Die Ironie im Lebenslauf des eitlen Ampuero – Autor eines Dutzend mittelmäßiger, von der chilenischen Literatur-Kritik verschmähter Romane – ist, dass der ehemalige Kommunist neben tausenden chilenischen Pinochet-Gegnern, wie der Sozialistin und künftigen Staatspräsidentin Michelle Bachelet und ihrer Mutter, in den 1970-er und 1980-er Jahren vom Exil in der DDR und Kuba profitierte, beschützende Gastgeberländer, die er als späterer Konvertit zum radikalen Neoliberalismus in seinem Erinnerungs-Roman („Detrás del Muro“ – Hinter der Mauer) mit giftiger Feder in Schutt und Asche legte.
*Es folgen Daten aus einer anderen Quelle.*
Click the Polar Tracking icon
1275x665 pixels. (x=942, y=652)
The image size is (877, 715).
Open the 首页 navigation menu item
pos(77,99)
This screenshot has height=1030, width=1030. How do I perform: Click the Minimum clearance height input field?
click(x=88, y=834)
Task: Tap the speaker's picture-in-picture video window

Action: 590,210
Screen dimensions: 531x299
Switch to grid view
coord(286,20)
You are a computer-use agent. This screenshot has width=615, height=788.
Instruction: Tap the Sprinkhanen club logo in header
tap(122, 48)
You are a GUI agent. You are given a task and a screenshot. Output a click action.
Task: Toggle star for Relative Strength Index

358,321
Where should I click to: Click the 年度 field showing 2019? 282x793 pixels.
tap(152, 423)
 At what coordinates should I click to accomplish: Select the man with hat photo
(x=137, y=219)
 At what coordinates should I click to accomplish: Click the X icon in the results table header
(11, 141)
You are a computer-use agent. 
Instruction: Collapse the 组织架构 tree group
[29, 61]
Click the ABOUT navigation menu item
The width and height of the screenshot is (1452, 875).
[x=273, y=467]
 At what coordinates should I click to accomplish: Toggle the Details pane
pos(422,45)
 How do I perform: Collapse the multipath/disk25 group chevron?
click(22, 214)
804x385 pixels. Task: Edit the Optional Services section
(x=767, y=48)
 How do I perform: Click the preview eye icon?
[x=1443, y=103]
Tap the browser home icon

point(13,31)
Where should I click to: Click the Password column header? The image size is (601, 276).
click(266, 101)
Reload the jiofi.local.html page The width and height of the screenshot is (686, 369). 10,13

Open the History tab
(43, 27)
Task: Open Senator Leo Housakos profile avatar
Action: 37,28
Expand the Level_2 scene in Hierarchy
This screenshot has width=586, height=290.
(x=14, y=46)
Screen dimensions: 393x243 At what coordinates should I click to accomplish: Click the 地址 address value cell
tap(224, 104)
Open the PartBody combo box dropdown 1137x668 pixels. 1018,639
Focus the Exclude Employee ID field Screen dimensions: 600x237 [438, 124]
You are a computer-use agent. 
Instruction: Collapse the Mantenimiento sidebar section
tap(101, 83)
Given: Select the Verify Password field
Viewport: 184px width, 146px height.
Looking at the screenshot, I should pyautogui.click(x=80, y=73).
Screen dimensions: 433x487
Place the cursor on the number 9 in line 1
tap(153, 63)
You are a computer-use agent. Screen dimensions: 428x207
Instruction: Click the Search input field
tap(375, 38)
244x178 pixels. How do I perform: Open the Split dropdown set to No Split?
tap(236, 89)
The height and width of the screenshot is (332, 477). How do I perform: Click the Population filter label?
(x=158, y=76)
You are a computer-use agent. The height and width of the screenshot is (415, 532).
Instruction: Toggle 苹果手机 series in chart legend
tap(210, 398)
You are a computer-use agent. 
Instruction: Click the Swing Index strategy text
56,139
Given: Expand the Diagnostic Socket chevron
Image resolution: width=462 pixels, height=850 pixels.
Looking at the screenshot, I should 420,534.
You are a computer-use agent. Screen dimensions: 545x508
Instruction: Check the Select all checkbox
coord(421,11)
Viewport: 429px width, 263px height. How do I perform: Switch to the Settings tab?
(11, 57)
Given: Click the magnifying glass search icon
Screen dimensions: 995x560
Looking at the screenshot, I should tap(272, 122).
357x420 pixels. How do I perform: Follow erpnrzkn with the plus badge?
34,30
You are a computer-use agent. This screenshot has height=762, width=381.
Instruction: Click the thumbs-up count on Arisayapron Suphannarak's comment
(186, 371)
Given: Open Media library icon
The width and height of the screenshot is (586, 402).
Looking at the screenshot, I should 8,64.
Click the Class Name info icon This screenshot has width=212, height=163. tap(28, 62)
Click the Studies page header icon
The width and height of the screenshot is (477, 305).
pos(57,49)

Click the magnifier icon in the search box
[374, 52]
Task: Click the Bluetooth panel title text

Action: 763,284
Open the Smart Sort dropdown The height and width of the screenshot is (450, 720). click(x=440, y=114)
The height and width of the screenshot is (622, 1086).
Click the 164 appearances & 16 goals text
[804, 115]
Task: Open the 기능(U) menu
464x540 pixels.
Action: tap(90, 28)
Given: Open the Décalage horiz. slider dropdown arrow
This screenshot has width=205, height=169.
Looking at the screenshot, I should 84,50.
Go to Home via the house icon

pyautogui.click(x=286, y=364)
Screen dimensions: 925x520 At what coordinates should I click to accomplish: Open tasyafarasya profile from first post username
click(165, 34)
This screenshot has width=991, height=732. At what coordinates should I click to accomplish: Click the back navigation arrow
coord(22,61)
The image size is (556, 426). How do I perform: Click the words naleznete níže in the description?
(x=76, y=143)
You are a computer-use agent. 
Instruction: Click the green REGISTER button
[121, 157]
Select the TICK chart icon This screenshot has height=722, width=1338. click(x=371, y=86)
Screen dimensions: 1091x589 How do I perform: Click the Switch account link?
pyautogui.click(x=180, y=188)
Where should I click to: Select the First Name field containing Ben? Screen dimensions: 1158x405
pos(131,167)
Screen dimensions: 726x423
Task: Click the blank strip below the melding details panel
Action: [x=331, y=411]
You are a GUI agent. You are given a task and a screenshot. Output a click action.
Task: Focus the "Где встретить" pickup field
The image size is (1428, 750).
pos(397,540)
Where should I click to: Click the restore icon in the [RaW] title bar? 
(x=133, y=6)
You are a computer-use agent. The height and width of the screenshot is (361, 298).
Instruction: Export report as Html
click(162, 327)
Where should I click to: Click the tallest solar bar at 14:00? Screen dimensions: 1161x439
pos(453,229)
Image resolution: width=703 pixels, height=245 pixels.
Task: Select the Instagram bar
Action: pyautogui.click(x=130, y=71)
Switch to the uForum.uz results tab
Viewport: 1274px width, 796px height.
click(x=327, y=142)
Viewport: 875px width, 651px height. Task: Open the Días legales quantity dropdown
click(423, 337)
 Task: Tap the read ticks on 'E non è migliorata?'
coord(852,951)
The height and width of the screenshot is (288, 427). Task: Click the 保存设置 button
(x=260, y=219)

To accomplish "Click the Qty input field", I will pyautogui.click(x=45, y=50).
„Für Washington und andere Administrationen in der Region passt Ampuero bestens in Piñeras Außenpolitik, die darauf abzielt, die bolivarianische Regierung in Venezuela zu stürzen, Evo Morales in Bolivien zu konfrontieren, Kuba zu kritisieren und die Beziehungen zu rechten und rechtsextremen Führern wie Mauricio Macri (Argentinien), Jair Bolsonaro (Brasilien) und Iván Duque (Kolumbien) auszubauen“, kommentierte die Wochenzeitung El Siglo und versetzte Ampuero einen empfindlichen Stoß der Abscheu: „In Washington könnte man ruhig feststellen, dass die Außenpolitik in Wirklichkeit von Piñera und einem harten Kern ausgetragen wird, dass aber Ampuero dabei gerade mal die Rolle einer Marionette des La-Moneda-Palasts zufällt; ohne viel Eigenverdienst und Autonomie.“
Mitte 2018 leistete sich Ampuero als Nebenfigur einen schweren moralischen Verriss in der chilenischen Öffentlichkeit, als sein zum Kulturminister ernannter Freund Mauricio Rojas die Exponate im chilenischen Museum für das Gedächtnis an die Menschenrechtsverbrechen – kurz als „Museo de la Memoria“ bekannt – als „Montage“, also als Fälschung, bezeichnete. Rojas überlebte sein Amt keine zehn Tage und trat unter tausendfachem, wütendem Protest der Öffentlichkeit zurück.
Ampuero erwischte es in der Nebenrolle, als die Medien sein mit Rojas geschriebenes Buch „Dialogo de Conversos“ (Dialog der Konvertiten) wieder ausgruben, in dem der amtierende Außenminister tatsächlich geschrieben hat – Zitat:
„Das Museum sollte … die ganze Geschichte erzählen, in der die eine Seite für Hass und Spaltung, und die anderen für Unterdrückung, Folter und Mord verantwortlich waren. Solange dies nicht der Fall ist, wird es für mich weiterhin das Museum der schlechten Erinnerung sein.”
Mit der „einen Seite“ schob der ehemalige, reumütige Kommunist der Regierung Salvador Allende „Hass und Spaltung“ in die Schuhe und stellte die perverse Forderung auf, im Museums-Narrativ sollten die wegen brutalen Menschenrechtsverbrechen verurteilten Militärs ebenfalls ihren Platz als Opfer erhalten.
„Anders als sein Vorgänger Alfredo Moreno, der die Forderungen der Angehörigen der Opfer von Colonia Dignidad unterstützte, hat Ampuero ein absolutes Schweigen, eine Art schuldbewusstes Schweigen an den Tag gelegt“, erklärte Mariela Santana, Anwältin der chilenischen Dignidad-Opferverbände im Gespräch mit den NachDenkSeiten. Im Klartext: Seit Anfang 2018 lässt Ampuero kaltblütig die chilenischen Opfer-Angehörigen bei ihren Forderungen gegenüber der deutschen Bundesregierung im Regen stehen.